>>>>
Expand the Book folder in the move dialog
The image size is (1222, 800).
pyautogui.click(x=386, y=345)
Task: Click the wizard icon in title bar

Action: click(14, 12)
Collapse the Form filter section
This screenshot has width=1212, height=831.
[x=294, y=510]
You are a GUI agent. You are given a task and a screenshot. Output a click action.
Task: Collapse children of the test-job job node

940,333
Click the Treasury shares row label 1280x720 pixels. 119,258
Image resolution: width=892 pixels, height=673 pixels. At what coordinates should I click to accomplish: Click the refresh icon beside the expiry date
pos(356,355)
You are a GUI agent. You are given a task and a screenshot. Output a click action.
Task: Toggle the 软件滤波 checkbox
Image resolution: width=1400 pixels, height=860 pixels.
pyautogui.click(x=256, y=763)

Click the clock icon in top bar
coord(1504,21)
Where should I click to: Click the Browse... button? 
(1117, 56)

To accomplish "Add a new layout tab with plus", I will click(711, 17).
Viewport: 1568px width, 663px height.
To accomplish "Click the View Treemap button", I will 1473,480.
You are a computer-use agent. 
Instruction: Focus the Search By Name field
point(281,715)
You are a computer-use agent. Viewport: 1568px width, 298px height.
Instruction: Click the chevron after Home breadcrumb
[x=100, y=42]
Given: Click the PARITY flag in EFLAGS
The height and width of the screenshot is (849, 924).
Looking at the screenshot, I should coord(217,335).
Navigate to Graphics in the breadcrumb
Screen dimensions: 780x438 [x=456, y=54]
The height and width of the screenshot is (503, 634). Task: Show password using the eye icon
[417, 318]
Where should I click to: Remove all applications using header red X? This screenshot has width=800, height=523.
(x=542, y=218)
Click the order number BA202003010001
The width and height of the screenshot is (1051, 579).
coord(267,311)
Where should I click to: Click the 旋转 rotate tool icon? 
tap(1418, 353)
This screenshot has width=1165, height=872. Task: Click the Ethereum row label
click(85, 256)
<<<<
• [PROBLEM STATEMENT]: Please reproduce the material above exactly, line by line.

• [ANSWER AREA]:
Expand the Book folder in the move dialog
The image size is (1222, 800).
pyautogui.click(x=386, y=345)
Task: Click the wizard icon in title bar

Action: click(14, 12)
Collapse the Form filter section
This screenshot has width=1212, height=831.
[x=294, y=510]
You are a GUI agent. You are given a task and a screenshot. Output a click action.
Task: Collapse children of the test-job job node

940,333
Click the Treasury shares row label 1280x720 pixels. 119,258
Image resolution: width=892 pixels, height=673 pixels. At what coordinates should I click to accomplish: Click the refresh icon beside the expiry date
pos(356,355)
You are a GUI agent. You are given a task and a screenshot. Output a click action.
Task: Toggle the 软件滤波 checkbox
Image resolution: width=1400 pixels, height=860 pixels.
pyautogui.click(x=256, y=763)

Click the clock icon in top bar
coord(1504,21)
Where should I click to: Click the Browse... button? 
(1117, 56)

To accomplish "Add a new layout tab with plus", I will click(711, 17).
Viewport: 1568px width, 663px height.
To accomplish "Click the View Treemap button", I will 1473,480.
You are a computer-use agent. 
Instruction: Focus the Search By Name field
point(281,715)
You are a computer-use agent. Viewport: 1568px width, 298px height.
Instruction: Click the chevron after Home breadcrumb
[x=100, y=42]
Given: Click the PARITY flag in EFLAGS
The height and width of the screenshot is (849, 924).
Looking at the screenshot, I should coord(217,335).
Navigate to Graphics in the breadcrumb
Screen dimensions: 780x438 [x=456, y=54]
The height and width of the screenshot is (503, 634). Task: Show password using the eye icon
[417, 318]
Where should I click to: Remove all applications using header red X? This screenshot has width=800, height=523.
(x=542, y=218)
Click the order number BA202003010001
The width and height of the screenshot is (1051, 579).
coord(267,311)
Where should I click to: Click the 旋转 rotate tool icon? 
tap(1418, 353)
This screenshot has width=1165, height=872. Task: Click the Ethereum row label
click(85, 256)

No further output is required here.